O advogado Lincoln Mendes, especialista em Direito Público, discorda parcialmente do posicionamento do ministro Dino, considerando, especialmente, a realidade dos municípios de pequeno porte. Ele argumenta que, em cidades menores, onde o parentesco é comum e as famílias são grandes, proibir a nomeação de parentes preparados para cargos políticos pode ser inviável.

“Você tem que considerar que a grande maioria dos mais de cinco mil municípios do país são de pequeno porte e criminalizar a atuação do agente público que nomeia parentes para ser secretário é inviável. Proferir uma decisão no Supremo Tribunal Federal que alcance o país todo de forma igualitária, prejudicando esse tipo de situação, pode ocasionar exatamente o contrário, colocando secretários de faz de conta, pessoas nomeadas nas funções que não têm a capacidade, mas quem vai gerir de fato ali por trás é o meu parente. É melhor colocar logo o parente na Secretaria”, defende.

O presidente da Federação das Associações de Municípios da Paraíba (Famup), George Coelho, orienta os gestores ao cumprimento da lei, mas reconhece a dificuldade que algumas Prefeituras têm de encontrar profissionais com perfil técnico para assumir as Secretarias. “Há uma limitação, muitas vezes, de mão de obra qualificada no município. Às vezes, é preciso indicar gente de fora para assumir Secretarias, pessoas que tiveram uma formação de nível superior”, afirma.

O advogado Lincoln Mendes salienta que, embora a decisão do STF possa consolidar a permissão para nomeação de parentes em cargos políticos, isso não deve ser uma “carta branca” para nomear qualquer parente sem preparo e que “esse parente vai ter que ser submetido ao crivo desse tipo de investigação e dizer a qualificação dele para exercer o cargo”.

Dispositivo da Lei de Improbidade restringe tipificação de ato

A Lei nº 14.230/2021, que reformou a Lei de Improbidade Administrativa, trouxe mudanças significativas para o combate ao nepotismo.
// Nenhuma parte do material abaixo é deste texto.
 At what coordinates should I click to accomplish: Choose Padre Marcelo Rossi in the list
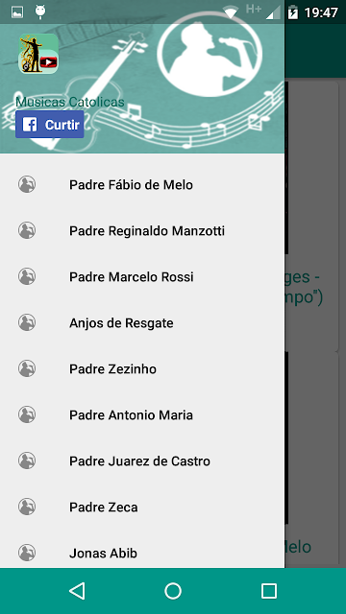tap(142, 277)
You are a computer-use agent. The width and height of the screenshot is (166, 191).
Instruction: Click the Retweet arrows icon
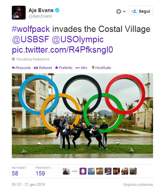(x=36, y=68)
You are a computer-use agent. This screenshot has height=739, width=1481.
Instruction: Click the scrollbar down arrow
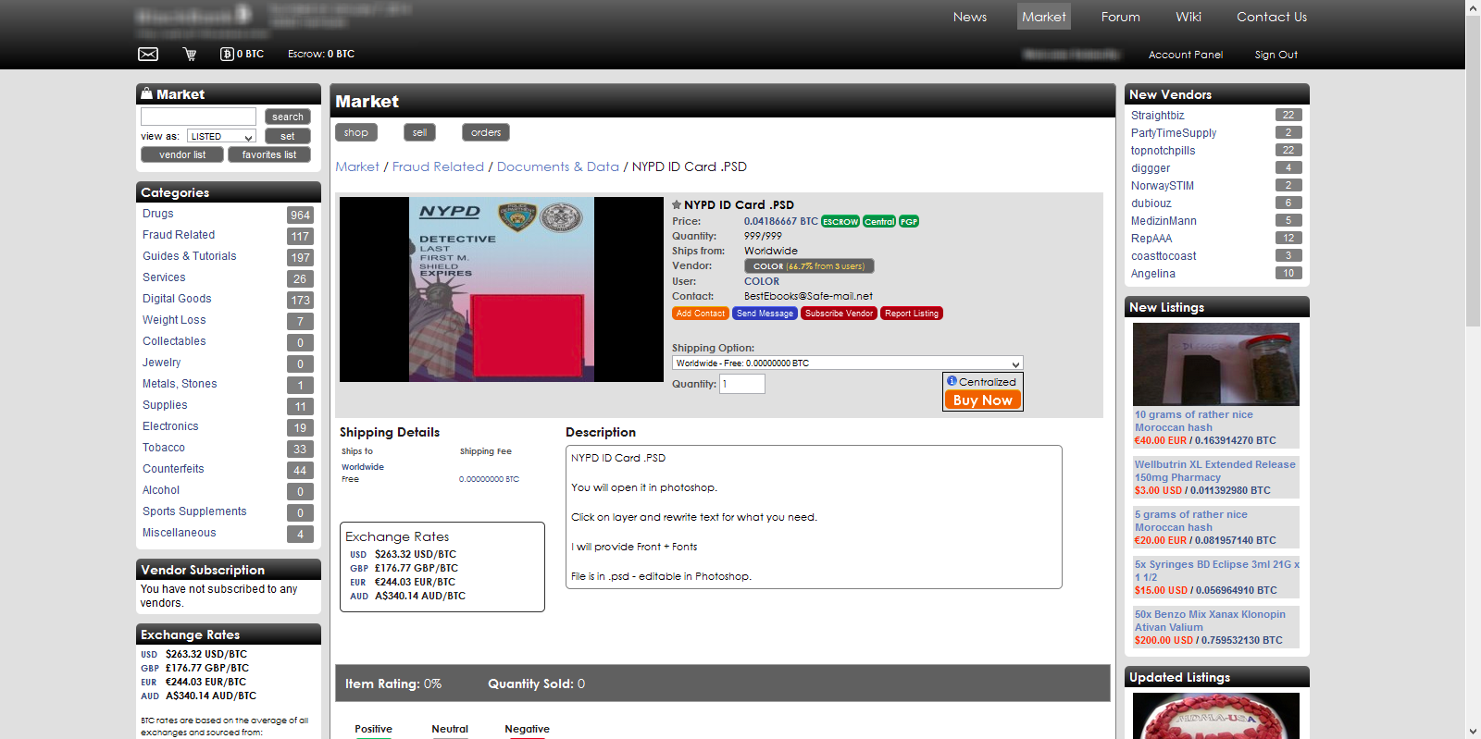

O nepotismo foi tipificado no artigo 11, inciso XI, como ato de improbidade que atenta contra os princípios da administração pública. No entanto, a principal alteração é a exigência de dolo específico, ou seja, a comprovação de má-fé e do intuito de favorecimento.

De acordo com o promotor Arthur Magnus Dantas, essa exigência demanda uma atuação mais aprofundada do Ministério Público nas investigações, buscando elementos que comprovem o dolo.

“Anteriormente à reforma — como não havia exigência desse dolo específico e bastava apenas o dolo genérico — o mero fato de o gestor nomear um parente a um cargo de agente administrativo já ensejava, automaticamente, a configuração da improbidade administrativa”, ressalva o promotor.

O MPPB atua como fiscal da ordem jurídica e disponibiliza canais para denúncias, como a Ouvidoria, que permite anonimato, e as promotorias de Justiça. As comunicações do Tribunal de Contas do Estado da Paraíba (TCE-PB) também são utilizadas para abertura de denúncias pelo MPPB.

Na Paraíba, as denúncias mais comuns de nepotismo que chegam ao MPPB referem-se a cargos em comissão e contratações temporárias. Contudo, o promotor afirma que as denúncias da população, por meio do “controle social”, são o principal motor das investigações, embora não haja dados estatísticos precisos sobre a proporção em relação às comunicações do TCE-PB.

Sanções previstas

Para o gestor enquadrado em nepotismo, a Lei de Improbidade Administrativa prevê sanções como multa civil de até 24 vezes o valor da remuneração recebida, proibição de contratar com o Poder Público, receber benefícios ou incentivos fiscais ou creditícios por até quatro anos.

*Matéria publicada originalmente na edição impressa do dia 23 de novembro de 2025.